Taucht man eine überwinternde Hummelkönigin für acht Tage am Stück in kaltes Wasser, stirbt sie nicht. Stattdessen begibt sie sich in ein seltsames physiologisches Fegefeuer, bei dem sie stetig geringe Mengen Kohlendioxid ausstößt, während sich ihr Gewebe im Stillen mit Laktat füllt.

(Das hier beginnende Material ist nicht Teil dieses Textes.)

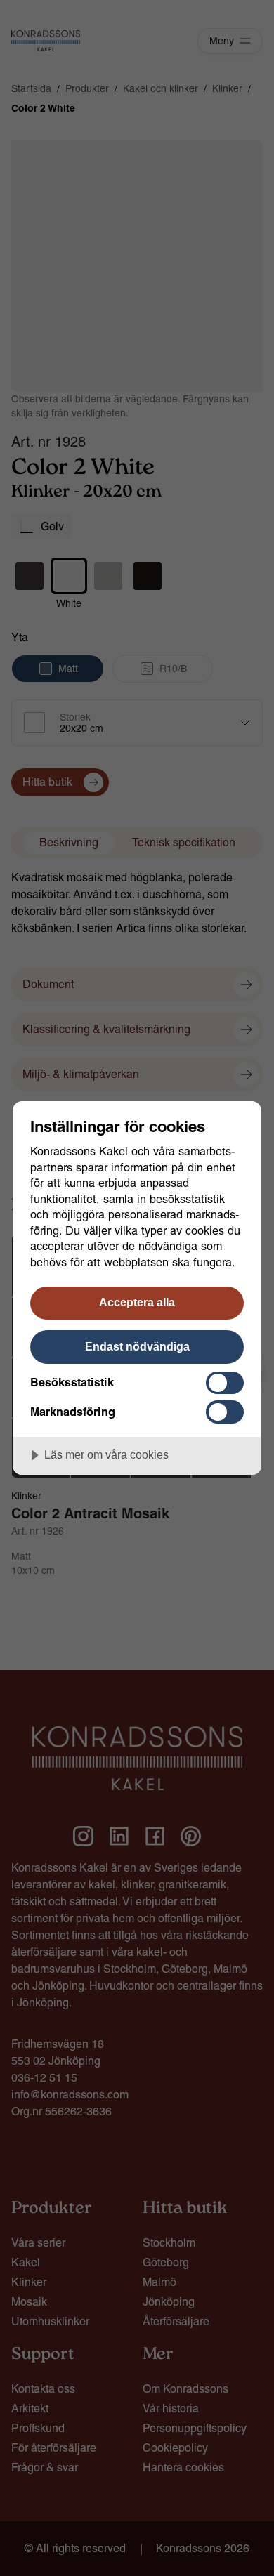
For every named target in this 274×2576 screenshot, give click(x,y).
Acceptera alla (137, 1302)
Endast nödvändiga (137, 1346)
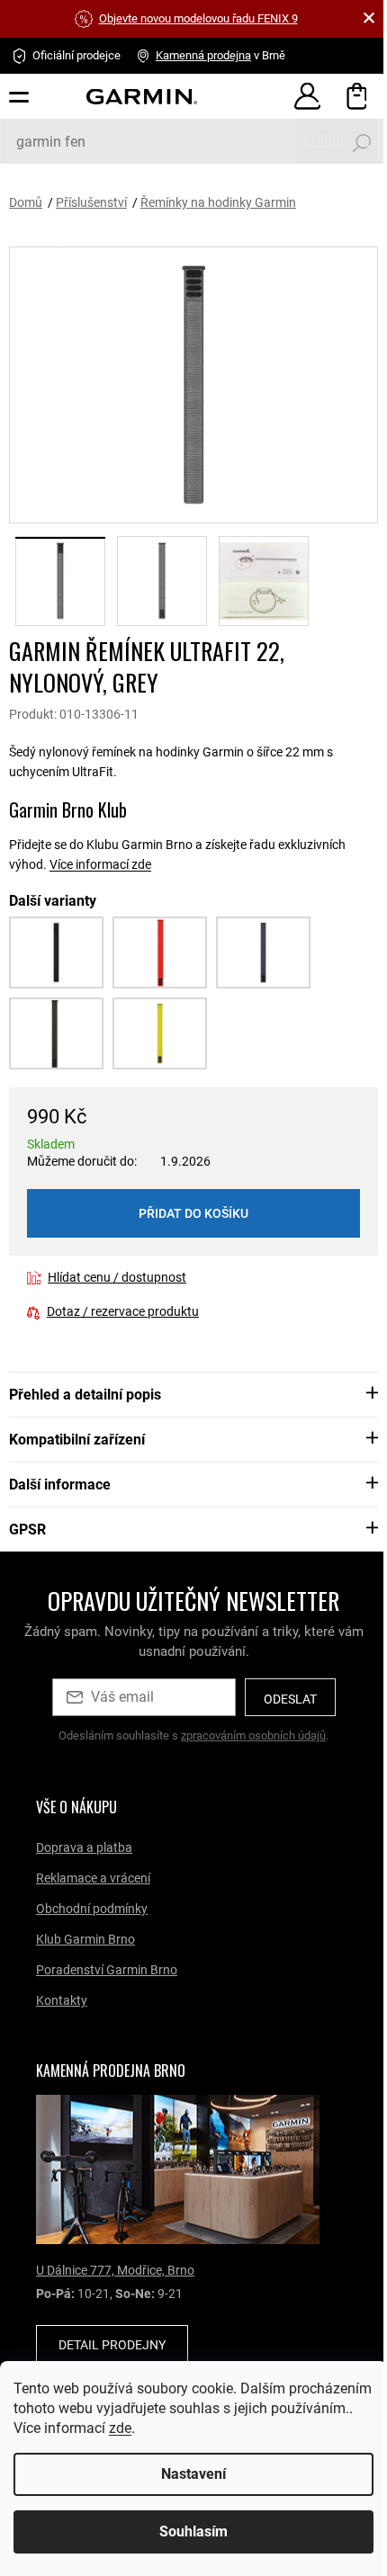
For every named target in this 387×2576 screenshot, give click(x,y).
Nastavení (187, 2473)
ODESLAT (290, 1699)
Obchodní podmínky (92, 1908)
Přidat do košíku (193, 1213)
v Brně (220, 55)
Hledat (324, 141)
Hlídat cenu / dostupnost (117, 1277)
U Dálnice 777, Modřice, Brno (115, 2270)
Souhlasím (187, 2531)
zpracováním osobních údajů (253, 1735)
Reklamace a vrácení (93, 1878)
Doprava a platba (84, 1847)
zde (205, 2428)
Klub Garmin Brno (85, 1939)
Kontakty (61, 2000)
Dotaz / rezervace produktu (123, 1311)
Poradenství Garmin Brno (106, 1970)
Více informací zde (100, 864)
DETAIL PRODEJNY (112, 2345)
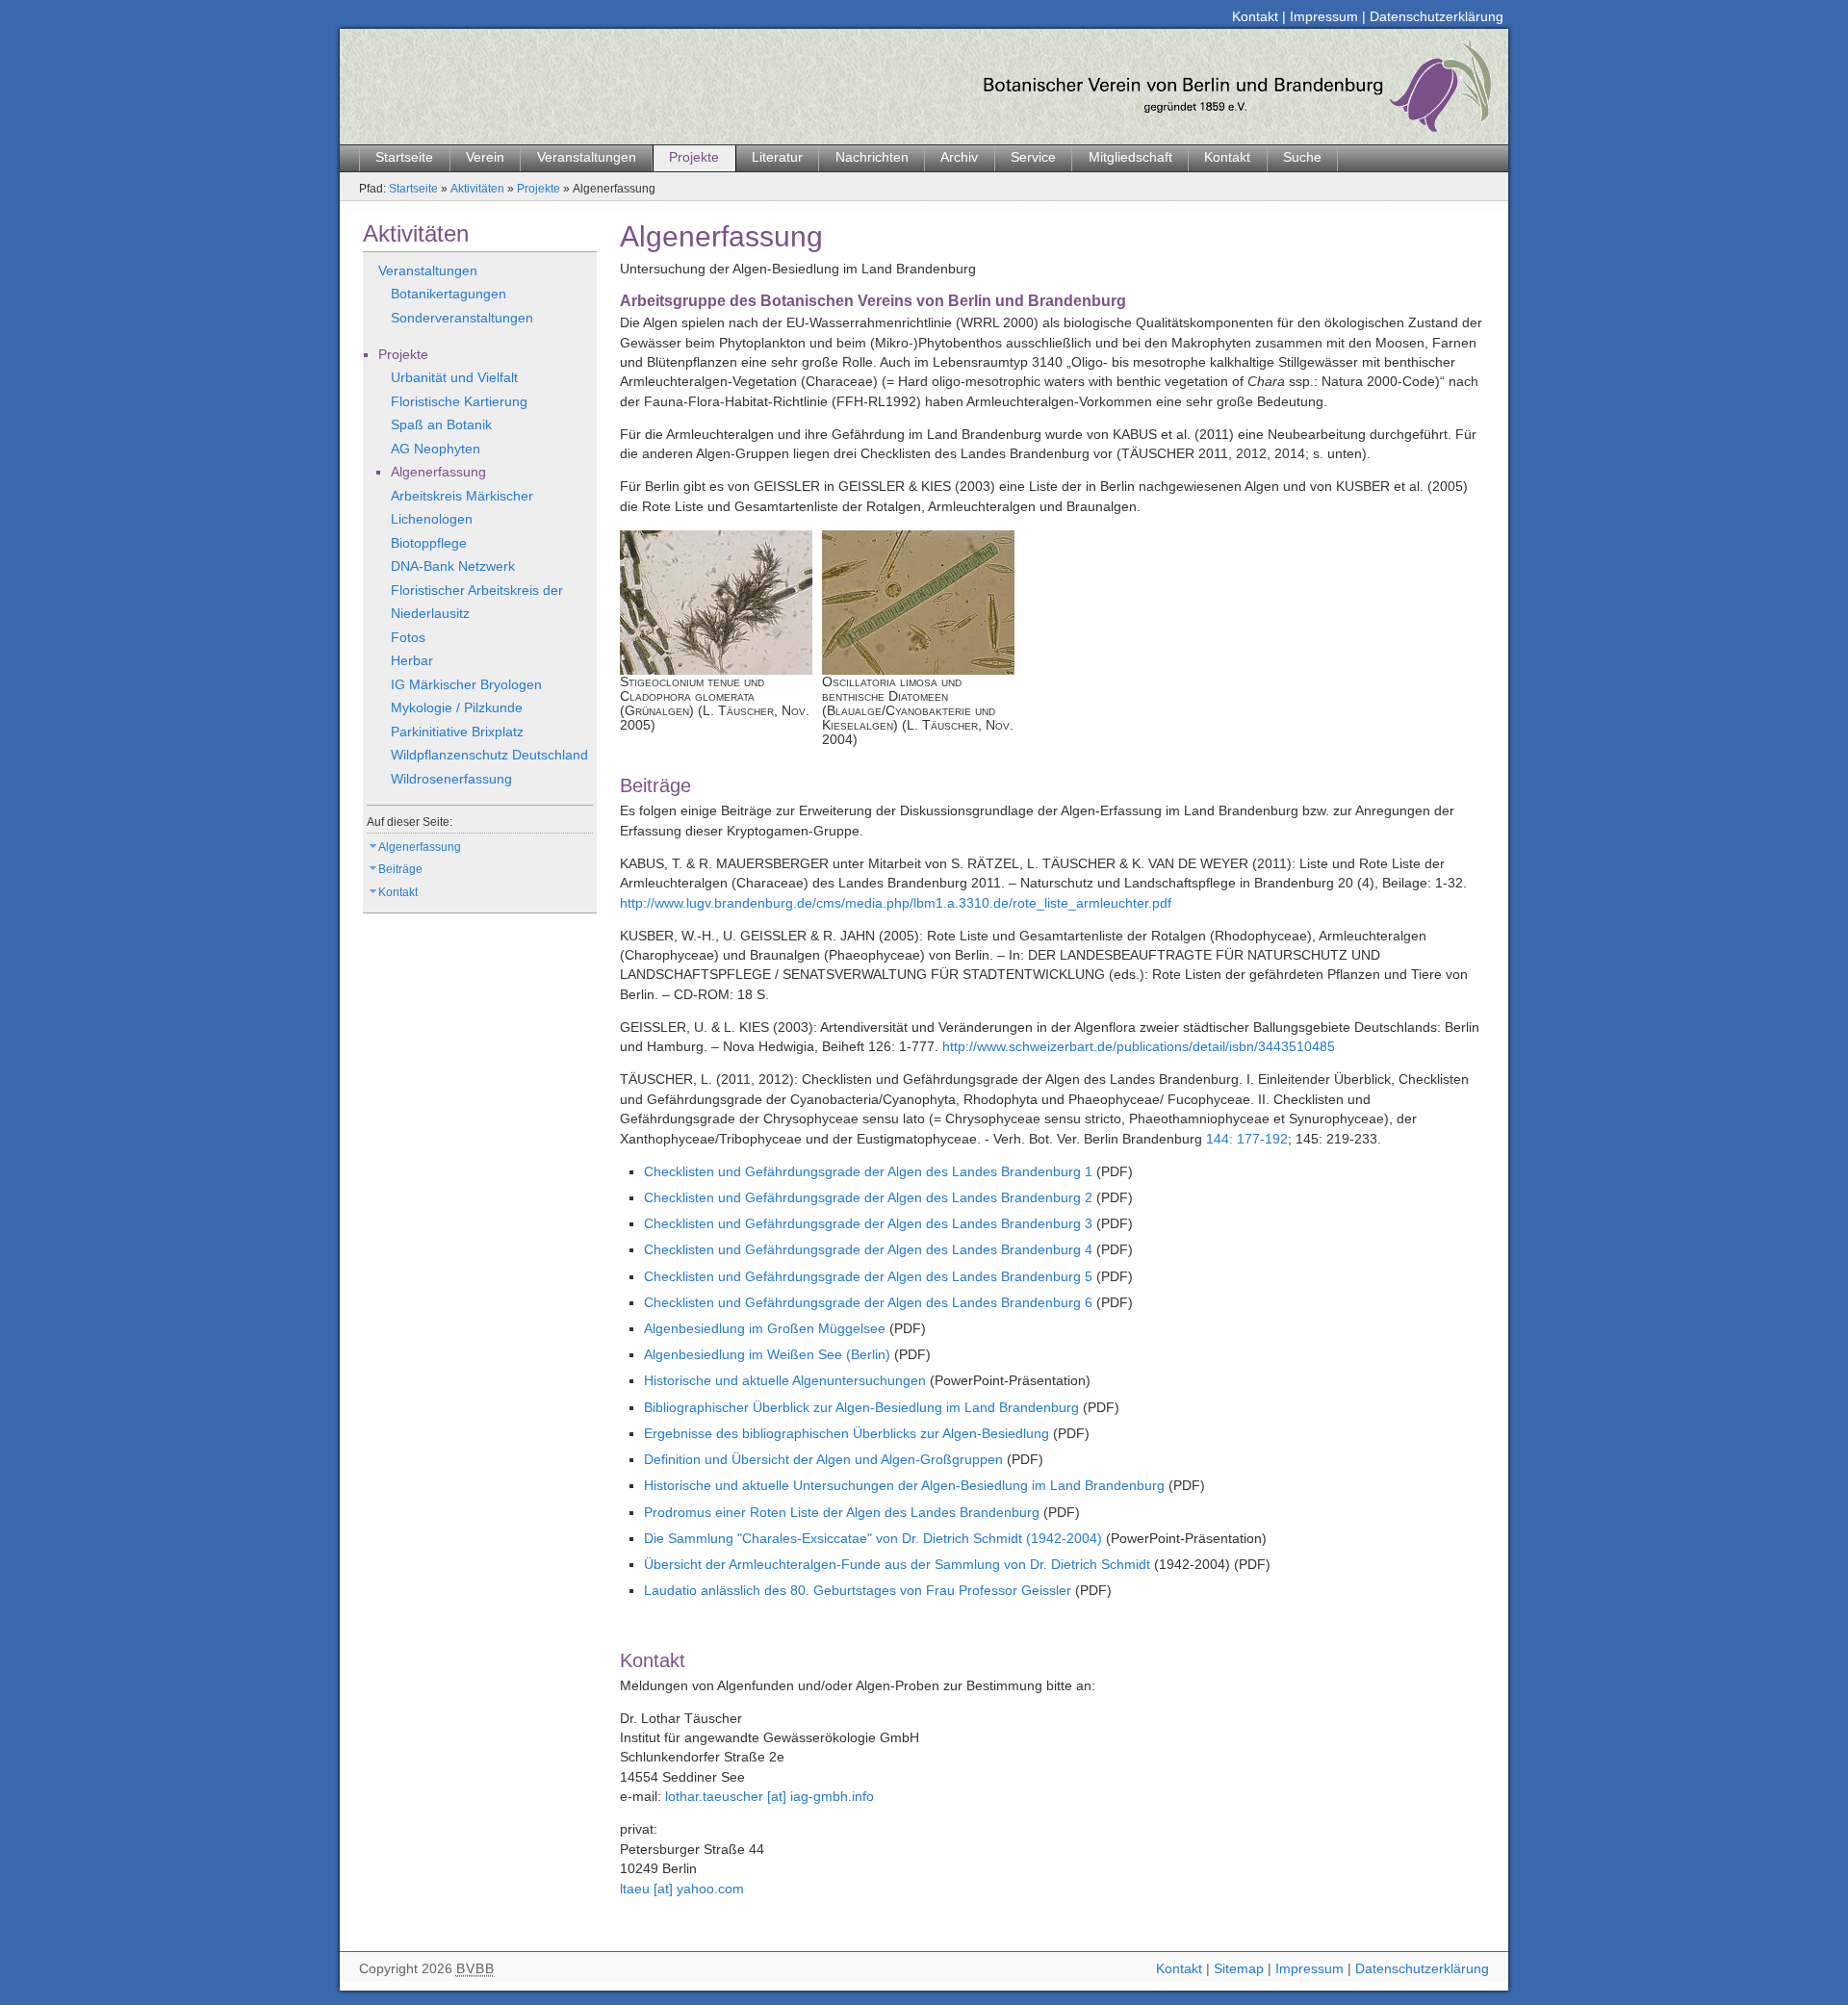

Für eine Spezies, bei der die Königin die einzige biologische Brücke zwischen einem Sommer und dem nächsten schlägt, ist diese verborgene aquatische Widerstandsfähigkeit ein entscheidender Rettungsanker. Die meisten Hummelkolonien sterben im Herbst ab; nur begattete Königinnen graben sich in flache Erde ein, um den Winter abzuwarten. Da unvorhersehbare winterliche Regen-auf-Schnee-Ereignisse und plötzliche Frühjahrsüberschwemmungen immer häufiger werden, entscheidet die Fähigkeit einer Königin, einen überfluteten Bau zu überleben, darüber, ob im Frühjahr eine lokale Population existiert, die die Landschaft bestäuben kann.
Die physiologischen Kosten eines überfluteten Baus
Die Entdeckung, die in den Proceedings of the Royal Society B veröffentlicht wurde, begann als Laborunfall. Die Forscherin Sabrina Rondeau führte ein Pestizid-Experiment durch, als Kondenswasser unerwartet mehrere mit Erde gefüllte Röhren flutete und die darin befindlichen, in Diapause befindlichen Königinnen vollständig unter Wasser setzte. Als sie überlebten, verlagerte sich die Forschung auf gezielte, kontrollierte Überflutungen in kalten, dunklen Kammern, die Winterbauten simulieren sollten.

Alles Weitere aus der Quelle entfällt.